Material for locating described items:
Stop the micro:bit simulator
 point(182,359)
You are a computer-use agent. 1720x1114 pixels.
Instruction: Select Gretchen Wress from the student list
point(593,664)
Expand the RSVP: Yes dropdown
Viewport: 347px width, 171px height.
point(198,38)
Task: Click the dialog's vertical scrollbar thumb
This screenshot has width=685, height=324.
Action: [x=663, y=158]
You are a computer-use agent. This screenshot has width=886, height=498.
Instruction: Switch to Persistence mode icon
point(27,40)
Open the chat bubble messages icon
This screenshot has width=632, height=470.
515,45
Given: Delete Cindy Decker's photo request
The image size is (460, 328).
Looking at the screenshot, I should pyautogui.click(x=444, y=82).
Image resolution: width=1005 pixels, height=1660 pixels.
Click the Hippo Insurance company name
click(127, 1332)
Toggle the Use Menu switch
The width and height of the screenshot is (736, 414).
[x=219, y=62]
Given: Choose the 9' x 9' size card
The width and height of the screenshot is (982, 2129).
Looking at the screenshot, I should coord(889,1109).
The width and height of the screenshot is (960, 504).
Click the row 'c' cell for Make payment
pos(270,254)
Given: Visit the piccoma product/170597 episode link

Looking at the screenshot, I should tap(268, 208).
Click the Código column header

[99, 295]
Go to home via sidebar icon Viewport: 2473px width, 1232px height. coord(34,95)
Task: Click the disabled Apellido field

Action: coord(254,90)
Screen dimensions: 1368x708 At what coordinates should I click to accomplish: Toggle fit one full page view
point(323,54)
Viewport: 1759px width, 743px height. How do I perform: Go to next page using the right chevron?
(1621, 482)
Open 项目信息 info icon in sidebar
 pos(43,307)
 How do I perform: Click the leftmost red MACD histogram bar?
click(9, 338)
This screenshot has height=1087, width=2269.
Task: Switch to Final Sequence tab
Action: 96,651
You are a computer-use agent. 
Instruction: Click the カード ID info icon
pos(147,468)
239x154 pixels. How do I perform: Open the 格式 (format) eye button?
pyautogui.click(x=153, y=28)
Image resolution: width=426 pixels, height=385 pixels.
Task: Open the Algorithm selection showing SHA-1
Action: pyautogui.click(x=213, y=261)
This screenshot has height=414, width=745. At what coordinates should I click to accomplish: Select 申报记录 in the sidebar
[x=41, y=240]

*PROBLEM TO WORK ON*. Reproduce every line of the material above without changing anything.

*RESPONSE*.
Stop the micro:bit simulator
 point(182,359)
You are a computer-use agent. 1720x1114 pixels.
Instruction: Select Gretchen Wress from the student list
point(593,664)
Expand the RSVP: Yes dropdown
Viewport: 347px width, 171px height.
point(198,38)
Task: Click the dialog's vertical scrollbar thumb
This screenshot has width=685, height=324.
Action: [x=663, y=158]
You are a computer-use agent. This screenshot has width=886, height=498.
Instruction: Switch to Persistence mode icon
point(27,40)
Open the chat bubble messages icon
This screenshot has width=632, height=470.
515,45
Given: Delete Cindy Decker's photo request
The image size is (460, 328).
Looking at the screenshot, I should pyautogui.click(x=444, y=82).
Image resolution: width=1005 pixels, height=1660 pixels.
Click the Hippo Insurance company name
click(127, 1332)
Toggle the Use Menu switch
The width and height of the screenshot is (736, 414).
[x=219, y=62]
Given: Choose the 9' x 9' size card
The width and height of the screenshot is (982, 2129).
Looking at the screenshot, I should coord(889,1109).
The width and height of the screenshot is (960, 504).
Click the row 'c' cell for Make payment
pos(270,254)
Given: Visit the piccoma product/170597 episode link

Looking at the screenshot, I should tap(268, 208).
Click the Código column header

[99, 295]
Go to home via sidebar icon Viewport: 2473px width, 1232px height. coord(34,95)
Task: Click the disabled Apellido field

Action: coord(254,90)
Screen dimensions: 1368x708 At what coordinates should I click to accomplish: Toggle fit one full page view
point(323,54)
Viewport: 1759px width, 743px height. How do I perform: Go to next page using the right chevron?
(1621, 482)
Open 项目信息 info icon in sidebar
 pos(43,307)
 How do I perform: Click the leftmost red MACD histogram bar?
click(9, 338)
This screenshot has height=1087, width=2269.
Task: Switch to Final Sequence tab
Action: 96,651
You are a computer-use agent. 
Instruction: Click the カード ID info icon
pos(147,468)
239x154 pixels. How do I perform: Open the 格式 (format) eye button?
pyautogui.click(x=153, y=28)
Image resolution: width=426 pixels, height=385 pixels.
Task: Open the Algorithm selection showing SHA-1
Action: pyautogui.click(x=213, y=261)
This screenshot has height=414, width=745. At what coordinates should I click to accomplish: Select 申报记录 in the sidebar
[x=41, y=240]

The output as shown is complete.